How to complete this task: Exactly the lines from the one containing "You are a computer-use agent. The" through the final line of the data are to be written out again, with nothing added.

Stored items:
*** Begin section ***
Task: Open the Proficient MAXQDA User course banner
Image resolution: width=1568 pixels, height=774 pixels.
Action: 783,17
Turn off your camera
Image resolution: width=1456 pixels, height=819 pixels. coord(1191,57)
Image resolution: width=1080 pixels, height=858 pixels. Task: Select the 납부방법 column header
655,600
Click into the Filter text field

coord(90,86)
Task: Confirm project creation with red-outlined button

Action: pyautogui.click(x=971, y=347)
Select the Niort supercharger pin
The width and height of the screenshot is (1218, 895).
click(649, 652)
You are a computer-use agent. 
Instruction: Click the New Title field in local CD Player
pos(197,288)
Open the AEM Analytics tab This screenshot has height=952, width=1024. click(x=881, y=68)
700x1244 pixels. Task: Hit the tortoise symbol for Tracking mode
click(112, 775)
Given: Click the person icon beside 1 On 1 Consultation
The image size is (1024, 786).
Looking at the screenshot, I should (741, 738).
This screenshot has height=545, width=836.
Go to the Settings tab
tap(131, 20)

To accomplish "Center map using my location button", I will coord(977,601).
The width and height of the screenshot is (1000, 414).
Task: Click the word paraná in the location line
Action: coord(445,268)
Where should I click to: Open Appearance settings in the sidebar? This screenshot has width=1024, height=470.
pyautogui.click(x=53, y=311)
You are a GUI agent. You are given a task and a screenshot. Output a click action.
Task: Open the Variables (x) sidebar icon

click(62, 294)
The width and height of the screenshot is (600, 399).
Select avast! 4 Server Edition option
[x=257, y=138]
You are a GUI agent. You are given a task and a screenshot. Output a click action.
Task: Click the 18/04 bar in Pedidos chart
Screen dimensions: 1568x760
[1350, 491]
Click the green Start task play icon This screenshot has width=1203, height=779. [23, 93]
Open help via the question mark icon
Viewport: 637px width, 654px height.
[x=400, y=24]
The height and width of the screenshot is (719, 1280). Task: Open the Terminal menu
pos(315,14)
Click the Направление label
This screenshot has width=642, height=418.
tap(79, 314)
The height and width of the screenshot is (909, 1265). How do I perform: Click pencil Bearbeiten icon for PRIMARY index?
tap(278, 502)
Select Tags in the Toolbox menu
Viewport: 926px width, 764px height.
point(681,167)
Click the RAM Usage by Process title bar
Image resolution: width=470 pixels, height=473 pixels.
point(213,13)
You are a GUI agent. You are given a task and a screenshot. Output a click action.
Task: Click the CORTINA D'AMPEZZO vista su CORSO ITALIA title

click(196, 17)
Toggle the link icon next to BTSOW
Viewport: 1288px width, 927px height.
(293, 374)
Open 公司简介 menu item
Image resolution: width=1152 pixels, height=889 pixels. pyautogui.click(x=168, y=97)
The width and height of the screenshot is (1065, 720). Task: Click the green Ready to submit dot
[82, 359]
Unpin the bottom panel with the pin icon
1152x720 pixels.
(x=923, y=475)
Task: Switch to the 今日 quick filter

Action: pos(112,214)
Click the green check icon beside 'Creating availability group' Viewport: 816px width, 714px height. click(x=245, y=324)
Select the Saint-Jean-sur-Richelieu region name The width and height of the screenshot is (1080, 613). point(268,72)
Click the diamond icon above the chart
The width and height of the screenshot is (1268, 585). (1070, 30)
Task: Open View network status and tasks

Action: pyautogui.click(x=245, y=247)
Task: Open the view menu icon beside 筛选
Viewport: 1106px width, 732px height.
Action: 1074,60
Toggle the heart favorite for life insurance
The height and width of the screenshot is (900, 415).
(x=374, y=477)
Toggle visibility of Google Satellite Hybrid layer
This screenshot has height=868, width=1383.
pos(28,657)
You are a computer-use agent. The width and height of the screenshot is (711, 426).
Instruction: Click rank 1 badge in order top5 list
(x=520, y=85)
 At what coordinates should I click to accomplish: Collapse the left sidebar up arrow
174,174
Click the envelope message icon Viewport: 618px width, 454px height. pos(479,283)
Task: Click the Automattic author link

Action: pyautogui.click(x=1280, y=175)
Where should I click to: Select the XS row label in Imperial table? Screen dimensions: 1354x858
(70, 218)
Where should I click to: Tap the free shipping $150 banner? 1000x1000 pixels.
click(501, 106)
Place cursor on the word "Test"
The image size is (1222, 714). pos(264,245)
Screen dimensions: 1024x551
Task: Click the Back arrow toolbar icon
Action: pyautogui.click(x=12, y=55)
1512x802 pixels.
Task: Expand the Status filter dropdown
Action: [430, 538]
*** End section ***
Written reply:
You are a computer-use agent. The width and height of the screenshot is (711, 426).
Instruction: Click rank 1 badge in order top5 list
(x=520, y=85)
 At what coordinates should I click to accomplish: Collapse the left sidebar up arrow
174,174
Click the envelope message icon Viewport: 618px width, 454px height. pos(479,283)
Task: Click the Automattic author link

Action: pyautogui.click(x=1280, y=175)
Where should I click to: Select the XS row label in Imperial table? Screen dimensions: 1354x858
(70, 218)
Where should I click to: Tap the free shipping $150 banner? 1000x1000 pixels.
click(501, 106)
Place cursor on the word "Test"
The image size is (1222, 714). pos(264,245)
Screen dimensions: 1024x551
Task: Click the Back arrow toolbar icon
Action: pyautogui.click(x=12, y=55)
1512x802 pixels.
Task: Expand the Status filter dropdown
Action: [430, 538]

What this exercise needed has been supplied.